Well, I guess now, for the first time in my life, I actually may know how a parent really feels.

A student of mine, who has very tearfully written to me more than once about how her depression is having a debilitating effect on her life, did not show up to our appointment today. Any other time I would say fuckit, whatever, but this time I had a terrible, sinking feeling in my stomach that reminded me about my first girlfriend who used to cut herself and all my friends on celexapaxilprozaczoloftritalinadderall-dexedrineelavil and my own past battles with depression and my brother's suicide.

By the time I got home, I was completely paralyzed by the idea, so I got the student's phone number from the class roster and called her. Even as she picked up the phone, she was crying and her voice was trembling. I calmly and gently told her that I was worried about her, but that I was also not qualified to help. I asked her if she had someone to talk to. She said yes. I told her to forget about the class for a day or two and to try to get things together first. Then, I sent her an email trying to cheer her up.
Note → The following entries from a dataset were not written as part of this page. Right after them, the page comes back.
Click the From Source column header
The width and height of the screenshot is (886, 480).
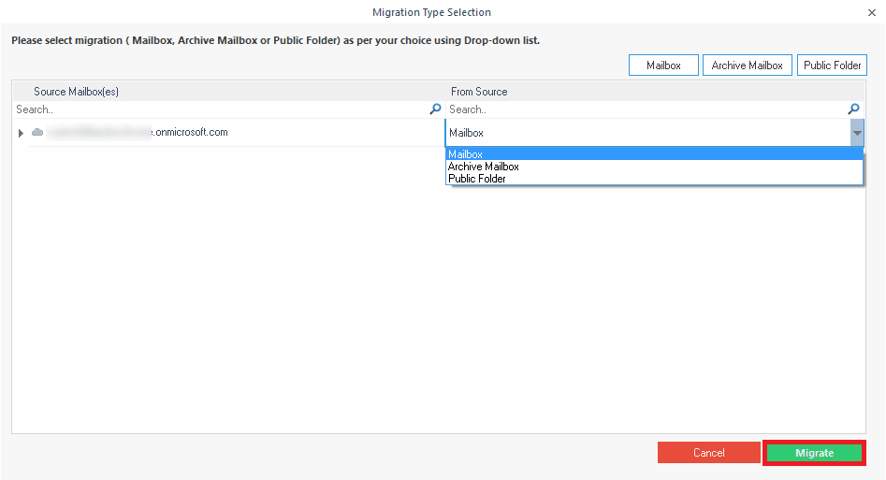479,92
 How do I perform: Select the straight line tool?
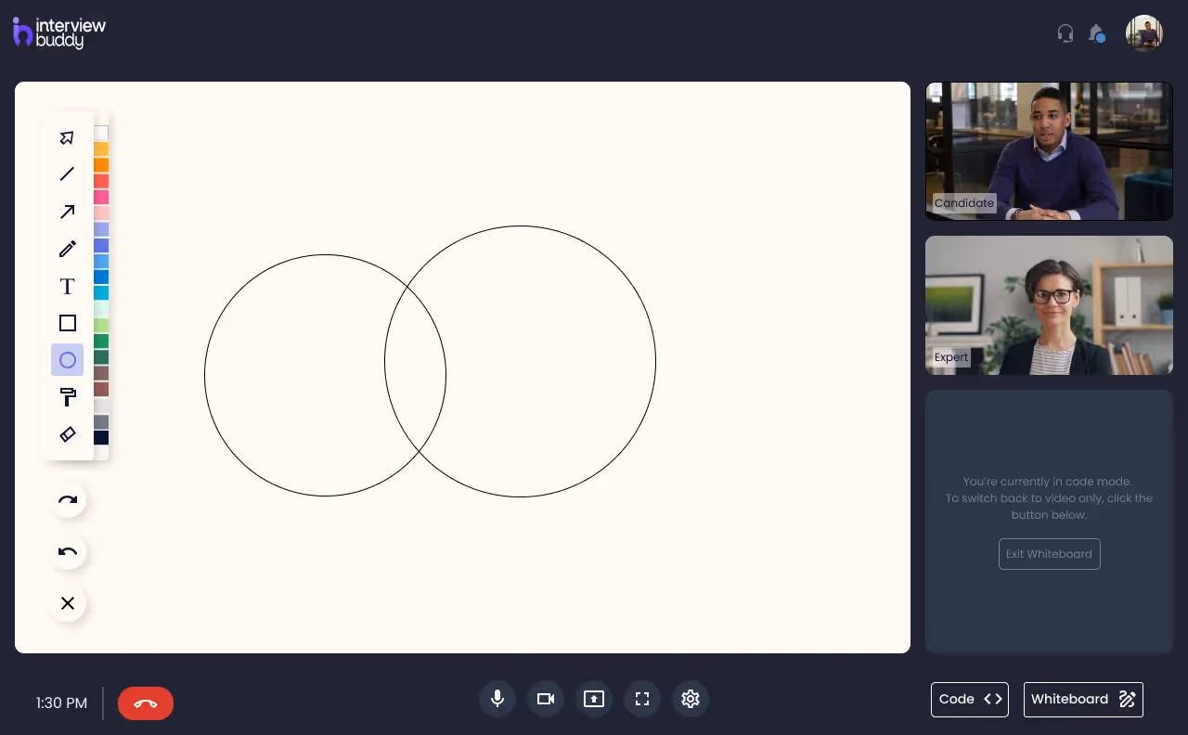pos(67,174)
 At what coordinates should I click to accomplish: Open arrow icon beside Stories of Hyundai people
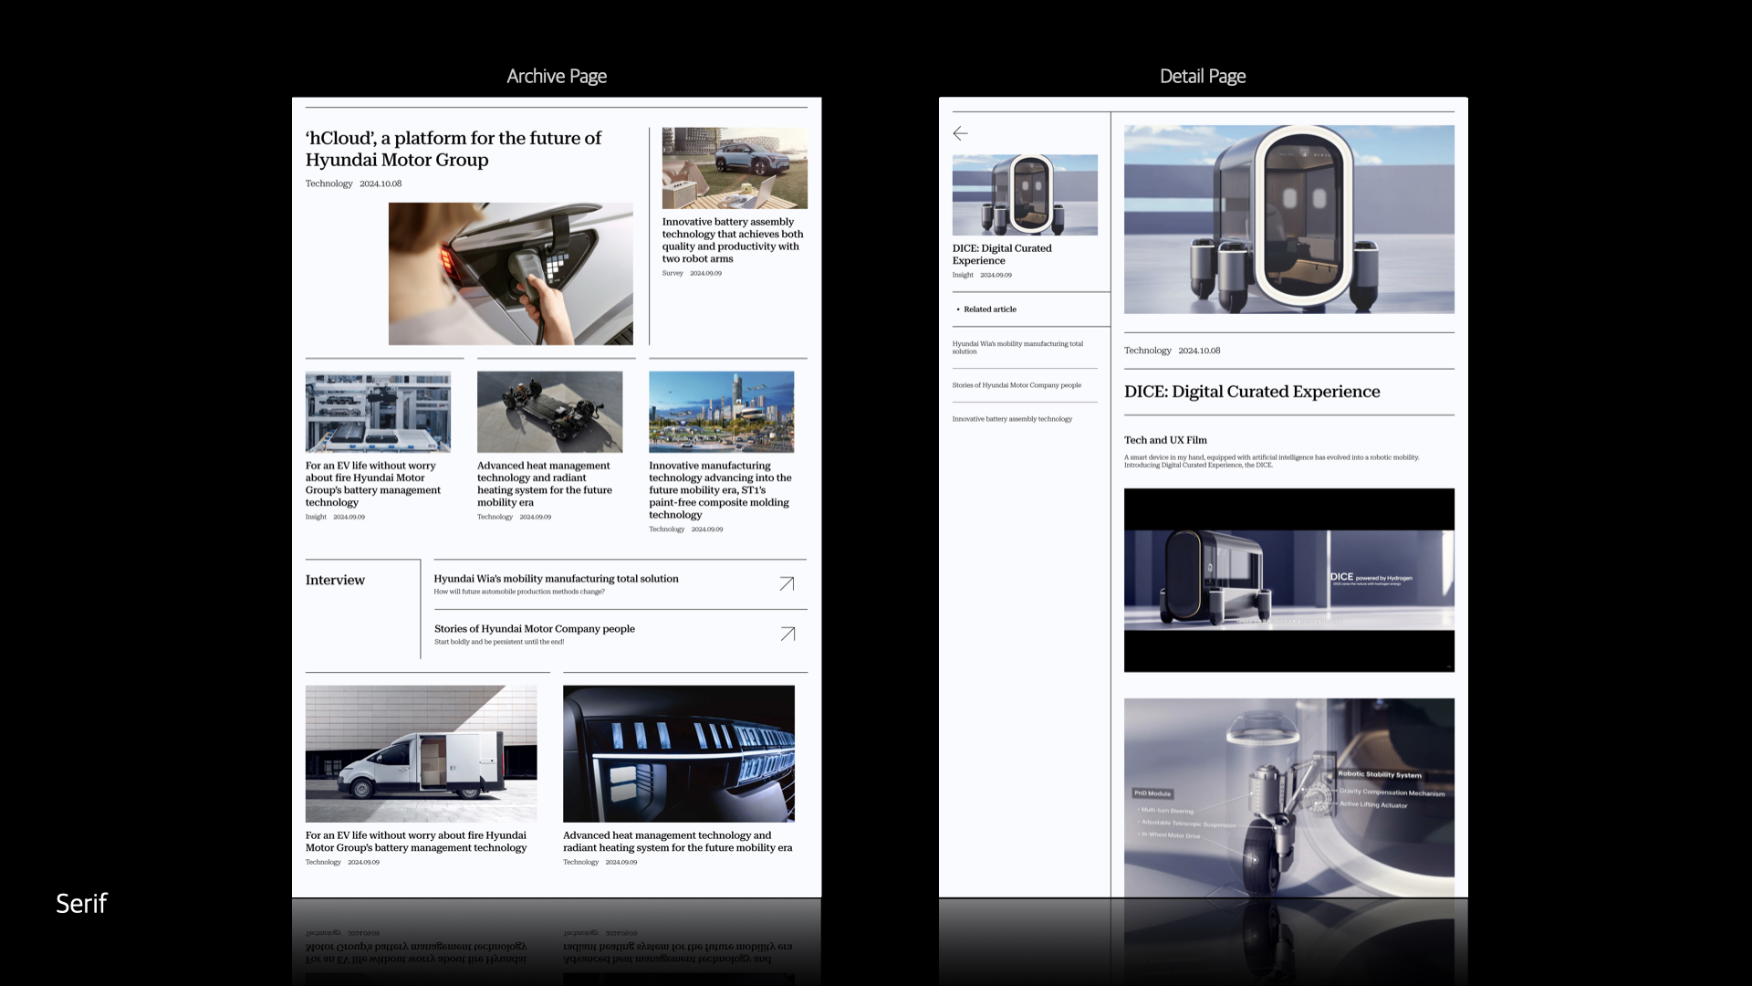click(x=787, y=634)
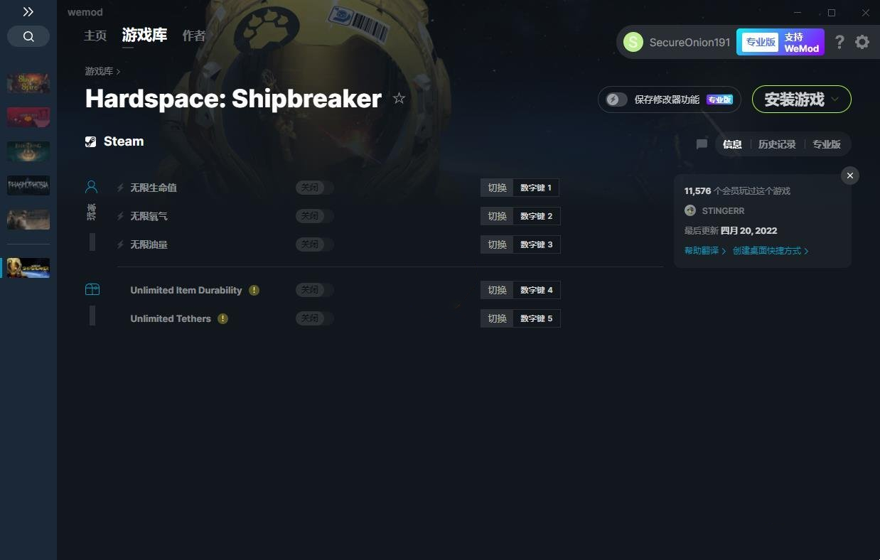Open the comments chat bubble icon
The width and height of the screenshot is (880, 560).
click(x=702, y=144)
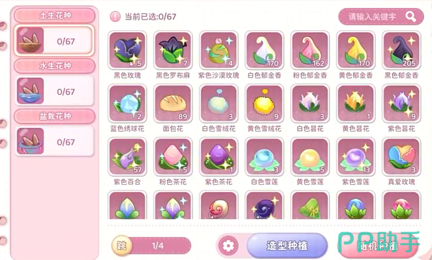Select the 面包花 bread seed icon
432x260 pixels.
[x=173, y=103]
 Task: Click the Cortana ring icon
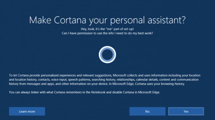(x=107, y=55)
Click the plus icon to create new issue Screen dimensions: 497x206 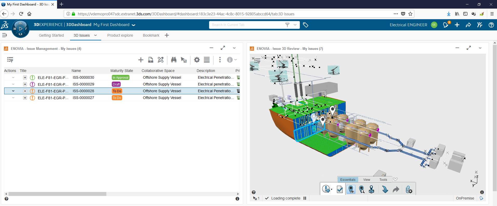tap(141, 60)
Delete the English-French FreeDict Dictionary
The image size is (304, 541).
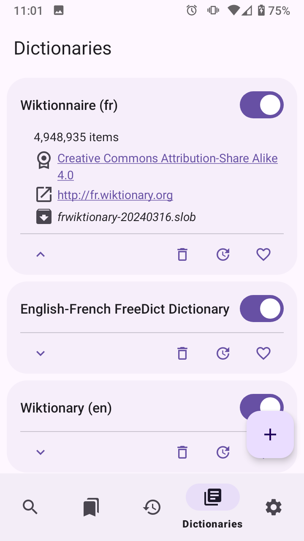(182, 353)
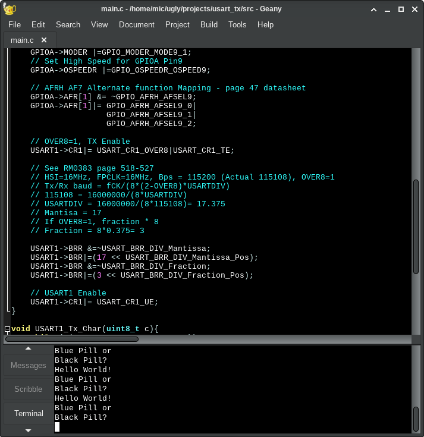The width and height of the screenshot is (424, 437).
Task: Switch to the Scribble tab
Action: pyautogui.click(x=29, y=389)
I wrote to her that, "just in case," she could call ___________ (who works with ____ students and who can be reached at ____________) or the 24/7 distress line (____________).

Now it's my second drink and my hands are still shaking, and suddenly I'm terrified, terrified, terrified of the idea of this girl doing someone to herself. I wanted so much to tell her that mental health is a thing, that working on it actually makes a difference, that it helped me, that, in the depths of my own darkness I had called hotlines—in _________, in _____, in ________, in _______—and I screamed and cried and negotiated and sobbed and explained—and was better and remained among the living. But I did not tell her any of this. I just made sure that she was alive and I gave her some phone numbers. It's time for another drink.